U.S. Transportation Secretary Pete Buttigieg, one of the party’s most prominent and highest-ranking LGBTQ+ elected officials, took the DNC stage Wednesday evening to deliver a stinging rebuke of the Republican Vice Presidential nominee, Sen. JD Vance.
The former mayor of South Bend — a blue dot in red state Indiana — joked about his regular appearances on Fox News as soon as he took the stage. “I believe in going anywhere and everywhere in service of a good cause,” he said.
A Rhodes scholar and Navy Reservist who deployed during the war in Afghanistan, Buttigieg attacked former President Donald Trump’s running mate over Vance’s past comments about people without children not having a “physical commitment to the future of this country.”
DNC in Chicago: What happened Wednesday — and what’s coming Thursday
Recalling his time in combat, Buttigieg said, “Some of the men and women who went outside the wire with me did not have kids either. Let me tell you, our commitment to the future of this country was pretty damn physical.”
Now a married father with three-year-old twins, Buttigieg said his current family life was unthinkable roughly a generation ago.
“The makeup of our kitchen table — the existence of my family — is just one example of something that was literally impossible as recently as 25 years ago, when an anxious teenager growing up in Indiana wondered if he would ever find belonging in this world.”
That family was only made possible through dedicated organizing and politics, he said. Buttigieg came out at the tail end of his first mayoral term in 2015, has gone on to marry his husband, Chasten, and adopt.
“This November, we get to choose.
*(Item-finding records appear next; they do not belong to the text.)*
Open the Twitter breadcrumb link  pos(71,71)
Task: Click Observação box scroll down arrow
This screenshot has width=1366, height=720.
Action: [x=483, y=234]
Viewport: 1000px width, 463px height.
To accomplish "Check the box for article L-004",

We get to choose our president, we get to choose our policies, but most of all, we will choose a better politics… that is what awaits us when America decides to end Trump’s politics of darkness once and for all,” he said.
Rising to national prominence after narrowly winning the 2020 Iowa caucuses in what was considered a long-shot bid, Buttigieg dropped out after the South Carolina primary and endorsed President Biden, who tapped him to join his cabinet as transportation secretary. On the trail this year, Buttigieg was one of Biden’s most visible Democratic campaign surrogates and has pivoted to play a similar role for Harris and Walz.